When Posicor was first marketed in 1997, its labeling warned of possible interactions with three drugs. Two more drugs were later added, but reports of interactions and resulting adverse reactions with even more drugs kept coming. There was concern over whether it was realistic to expect physicians to be able to use Posicor safely, given the many drugs with which it interacted. In the absence of any special benefit of Posicor compared to other members of its class, such as effectiveness in people who didn't respond to other treatments, the FDA concluded that the drug should be removed from the market.
Beginning in about 1990, many potentially harmful interactions between drugs and even between drugs and foods (such as grapefruit juice) were noted with Seldane and other drugs. The discovery led to greater attention by the FDA and drug manufacturers to such interactions before drugs are marketed. This represents a significant enhancement of safety assessment.
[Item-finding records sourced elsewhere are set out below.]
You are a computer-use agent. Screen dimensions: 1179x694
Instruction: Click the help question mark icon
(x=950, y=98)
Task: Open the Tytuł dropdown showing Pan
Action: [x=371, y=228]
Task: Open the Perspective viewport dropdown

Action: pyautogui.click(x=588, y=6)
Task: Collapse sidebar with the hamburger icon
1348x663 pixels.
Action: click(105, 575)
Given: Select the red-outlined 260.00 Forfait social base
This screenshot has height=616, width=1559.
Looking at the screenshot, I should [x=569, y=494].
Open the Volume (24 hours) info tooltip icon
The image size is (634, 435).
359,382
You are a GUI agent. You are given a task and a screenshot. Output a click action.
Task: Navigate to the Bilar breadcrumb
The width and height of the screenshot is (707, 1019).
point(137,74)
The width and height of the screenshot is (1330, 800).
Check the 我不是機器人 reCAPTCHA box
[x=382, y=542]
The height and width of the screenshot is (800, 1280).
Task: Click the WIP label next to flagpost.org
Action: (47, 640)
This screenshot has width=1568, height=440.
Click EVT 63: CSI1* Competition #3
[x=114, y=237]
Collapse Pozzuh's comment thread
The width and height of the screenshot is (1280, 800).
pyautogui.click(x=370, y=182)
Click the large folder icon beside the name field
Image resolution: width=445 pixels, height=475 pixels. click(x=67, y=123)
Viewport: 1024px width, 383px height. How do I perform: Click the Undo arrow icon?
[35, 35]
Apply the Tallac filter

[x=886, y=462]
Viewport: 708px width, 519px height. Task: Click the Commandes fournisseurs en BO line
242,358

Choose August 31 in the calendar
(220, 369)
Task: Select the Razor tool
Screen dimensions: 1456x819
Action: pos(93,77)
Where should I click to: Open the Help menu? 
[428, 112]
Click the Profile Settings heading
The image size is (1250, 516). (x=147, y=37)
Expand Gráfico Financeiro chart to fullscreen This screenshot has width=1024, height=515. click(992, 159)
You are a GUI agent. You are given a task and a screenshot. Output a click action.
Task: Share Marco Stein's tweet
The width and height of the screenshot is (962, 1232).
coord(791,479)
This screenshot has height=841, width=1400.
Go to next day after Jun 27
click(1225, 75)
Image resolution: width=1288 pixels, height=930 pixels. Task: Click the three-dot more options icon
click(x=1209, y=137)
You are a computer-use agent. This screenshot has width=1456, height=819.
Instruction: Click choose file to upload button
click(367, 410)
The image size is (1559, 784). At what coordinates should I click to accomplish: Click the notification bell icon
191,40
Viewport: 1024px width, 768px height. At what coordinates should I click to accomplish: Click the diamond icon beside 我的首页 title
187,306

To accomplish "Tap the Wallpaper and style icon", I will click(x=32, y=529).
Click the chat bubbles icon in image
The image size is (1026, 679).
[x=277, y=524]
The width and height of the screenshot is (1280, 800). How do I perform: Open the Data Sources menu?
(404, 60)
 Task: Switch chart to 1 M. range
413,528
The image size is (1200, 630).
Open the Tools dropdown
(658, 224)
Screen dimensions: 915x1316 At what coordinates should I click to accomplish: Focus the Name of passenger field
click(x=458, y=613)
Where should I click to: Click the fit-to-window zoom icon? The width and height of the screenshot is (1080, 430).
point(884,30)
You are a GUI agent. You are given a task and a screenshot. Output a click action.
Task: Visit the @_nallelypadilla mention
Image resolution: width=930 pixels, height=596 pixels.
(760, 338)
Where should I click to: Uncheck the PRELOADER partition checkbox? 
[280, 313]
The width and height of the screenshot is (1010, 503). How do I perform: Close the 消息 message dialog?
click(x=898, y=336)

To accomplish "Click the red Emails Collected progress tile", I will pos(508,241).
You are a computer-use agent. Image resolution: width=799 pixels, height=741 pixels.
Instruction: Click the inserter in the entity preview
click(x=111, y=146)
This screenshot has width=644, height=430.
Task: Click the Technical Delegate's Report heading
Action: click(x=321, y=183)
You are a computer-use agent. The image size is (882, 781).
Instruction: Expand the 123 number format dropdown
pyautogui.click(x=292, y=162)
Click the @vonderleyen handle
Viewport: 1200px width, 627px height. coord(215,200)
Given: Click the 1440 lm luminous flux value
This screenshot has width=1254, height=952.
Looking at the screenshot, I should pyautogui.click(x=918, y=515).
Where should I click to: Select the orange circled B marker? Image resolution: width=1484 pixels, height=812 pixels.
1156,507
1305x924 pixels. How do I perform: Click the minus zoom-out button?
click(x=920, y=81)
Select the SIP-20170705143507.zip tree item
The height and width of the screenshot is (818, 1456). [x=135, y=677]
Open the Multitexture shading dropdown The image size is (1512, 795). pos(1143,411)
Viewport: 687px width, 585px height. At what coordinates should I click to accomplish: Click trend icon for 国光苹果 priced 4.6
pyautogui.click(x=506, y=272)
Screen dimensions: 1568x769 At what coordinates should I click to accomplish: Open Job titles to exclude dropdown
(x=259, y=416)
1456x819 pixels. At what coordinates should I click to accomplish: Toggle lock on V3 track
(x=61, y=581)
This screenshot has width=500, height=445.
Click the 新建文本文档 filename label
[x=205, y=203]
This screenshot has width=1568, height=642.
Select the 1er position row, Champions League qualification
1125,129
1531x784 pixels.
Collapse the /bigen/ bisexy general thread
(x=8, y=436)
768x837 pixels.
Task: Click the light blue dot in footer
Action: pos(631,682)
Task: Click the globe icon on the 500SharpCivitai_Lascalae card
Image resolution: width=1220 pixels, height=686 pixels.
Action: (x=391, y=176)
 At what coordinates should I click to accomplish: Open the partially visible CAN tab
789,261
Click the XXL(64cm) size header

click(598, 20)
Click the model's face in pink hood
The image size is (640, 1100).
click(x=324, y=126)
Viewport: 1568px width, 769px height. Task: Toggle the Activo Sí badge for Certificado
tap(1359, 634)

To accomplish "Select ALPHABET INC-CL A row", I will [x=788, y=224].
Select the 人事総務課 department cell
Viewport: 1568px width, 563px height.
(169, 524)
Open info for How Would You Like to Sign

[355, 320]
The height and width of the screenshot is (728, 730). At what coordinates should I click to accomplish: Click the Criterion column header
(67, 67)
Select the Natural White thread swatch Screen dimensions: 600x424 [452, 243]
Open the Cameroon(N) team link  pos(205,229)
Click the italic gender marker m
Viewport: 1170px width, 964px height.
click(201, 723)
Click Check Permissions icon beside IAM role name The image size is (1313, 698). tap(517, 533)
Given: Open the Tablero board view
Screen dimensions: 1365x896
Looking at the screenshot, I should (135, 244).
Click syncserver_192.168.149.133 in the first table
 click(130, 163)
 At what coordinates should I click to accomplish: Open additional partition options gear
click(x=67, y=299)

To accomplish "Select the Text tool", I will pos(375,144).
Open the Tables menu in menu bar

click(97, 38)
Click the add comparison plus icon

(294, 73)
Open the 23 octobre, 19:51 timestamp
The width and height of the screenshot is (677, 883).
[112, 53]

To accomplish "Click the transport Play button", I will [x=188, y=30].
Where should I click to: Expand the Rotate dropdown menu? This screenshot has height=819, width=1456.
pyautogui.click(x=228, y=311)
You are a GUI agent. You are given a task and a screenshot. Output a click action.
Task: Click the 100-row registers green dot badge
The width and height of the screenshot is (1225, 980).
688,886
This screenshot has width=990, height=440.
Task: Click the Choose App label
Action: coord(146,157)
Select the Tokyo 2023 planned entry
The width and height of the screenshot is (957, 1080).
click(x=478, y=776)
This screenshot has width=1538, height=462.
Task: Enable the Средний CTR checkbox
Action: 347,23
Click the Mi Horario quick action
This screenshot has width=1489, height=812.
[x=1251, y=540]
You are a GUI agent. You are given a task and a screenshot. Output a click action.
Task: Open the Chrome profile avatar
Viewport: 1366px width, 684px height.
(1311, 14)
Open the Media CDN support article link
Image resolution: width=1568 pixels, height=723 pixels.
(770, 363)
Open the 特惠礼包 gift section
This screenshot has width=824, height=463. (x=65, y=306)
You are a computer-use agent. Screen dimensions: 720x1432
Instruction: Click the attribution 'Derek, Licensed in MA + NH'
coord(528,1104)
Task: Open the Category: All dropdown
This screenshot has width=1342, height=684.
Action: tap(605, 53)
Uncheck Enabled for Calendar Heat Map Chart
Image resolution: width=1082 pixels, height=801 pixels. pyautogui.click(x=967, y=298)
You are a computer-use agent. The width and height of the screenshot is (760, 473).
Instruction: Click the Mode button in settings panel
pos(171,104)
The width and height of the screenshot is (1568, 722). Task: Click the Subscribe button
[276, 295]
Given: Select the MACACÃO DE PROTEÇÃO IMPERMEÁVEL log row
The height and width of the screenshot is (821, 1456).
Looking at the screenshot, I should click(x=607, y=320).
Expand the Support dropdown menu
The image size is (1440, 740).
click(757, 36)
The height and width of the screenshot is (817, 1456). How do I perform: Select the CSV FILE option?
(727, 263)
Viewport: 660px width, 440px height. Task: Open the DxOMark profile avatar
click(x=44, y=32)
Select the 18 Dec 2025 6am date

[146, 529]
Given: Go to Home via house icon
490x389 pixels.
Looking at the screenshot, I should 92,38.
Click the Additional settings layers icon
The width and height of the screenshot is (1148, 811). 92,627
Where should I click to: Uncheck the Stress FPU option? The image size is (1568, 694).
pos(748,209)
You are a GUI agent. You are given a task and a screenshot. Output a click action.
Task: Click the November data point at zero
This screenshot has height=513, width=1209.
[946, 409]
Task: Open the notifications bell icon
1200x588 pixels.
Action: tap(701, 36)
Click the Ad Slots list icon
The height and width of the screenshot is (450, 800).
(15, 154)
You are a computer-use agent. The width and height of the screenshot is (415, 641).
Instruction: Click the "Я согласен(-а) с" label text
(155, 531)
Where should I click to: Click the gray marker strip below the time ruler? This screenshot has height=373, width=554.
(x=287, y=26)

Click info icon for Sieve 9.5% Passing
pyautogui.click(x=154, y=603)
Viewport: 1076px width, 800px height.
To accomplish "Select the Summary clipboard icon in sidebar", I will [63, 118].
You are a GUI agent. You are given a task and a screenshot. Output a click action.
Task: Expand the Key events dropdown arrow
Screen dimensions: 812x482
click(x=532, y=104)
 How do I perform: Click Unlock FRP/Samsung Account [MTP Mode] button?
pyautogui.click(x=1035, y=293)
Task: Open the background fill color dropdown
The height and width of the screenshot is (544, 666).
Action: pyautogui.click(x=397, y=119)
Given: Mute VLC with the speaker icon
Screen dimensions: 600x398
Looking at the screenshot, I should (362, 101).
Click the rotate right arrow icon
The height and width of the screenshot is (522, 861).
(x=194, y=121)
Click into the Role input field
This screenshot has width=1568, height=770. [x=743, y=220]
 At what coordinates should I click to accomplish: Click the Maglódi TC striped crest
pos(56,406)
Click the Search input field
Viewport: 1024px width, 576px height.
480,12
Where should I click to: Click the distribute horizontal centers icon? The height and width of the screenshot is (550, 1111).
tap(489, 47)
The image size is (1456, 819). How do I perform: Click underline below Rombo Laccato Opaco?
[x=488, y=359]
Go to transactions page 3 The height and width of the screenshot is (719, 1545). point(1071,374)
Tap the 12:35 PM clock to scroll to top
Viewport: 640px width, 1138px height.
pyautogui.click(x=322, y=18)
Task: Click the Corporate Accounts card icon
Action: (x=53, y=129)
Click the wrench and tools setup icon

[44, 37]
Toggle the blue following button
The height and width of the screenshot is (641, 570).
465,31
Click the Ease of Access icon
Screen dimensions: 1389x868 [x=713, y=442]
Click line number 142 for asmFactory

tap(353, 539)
When Other Risk Management Options Fail
When you hear news about a drug coming off the market, it may appear to be a sudden, drastic step. But several other options to manage risks usually have been attempted before that point. The main risk management tools employed by the FDA are education through letters to health-care professionals (known within the FDA as "Dear Doctor" letters) and labeling changes, such as new warnings, sometimes boxed in black for emphasis. Also used are required Medication Guides, labeling specifically for patients that emphasizes significant risks and advises patients how to detect or avoid them.
In some cases, a drug is labeled as "second line," meaning it is to be used only in patients for whom other treatments fail. In other cases, a drug that is known to be dangerous is still made available under certain circumstances through what's known as restricted distribution.
Sometimes these risk management techniques are effective, and other times they are not. Unfortunately, there has been little systematic study of the effect of drug labeling changes on physician behavior.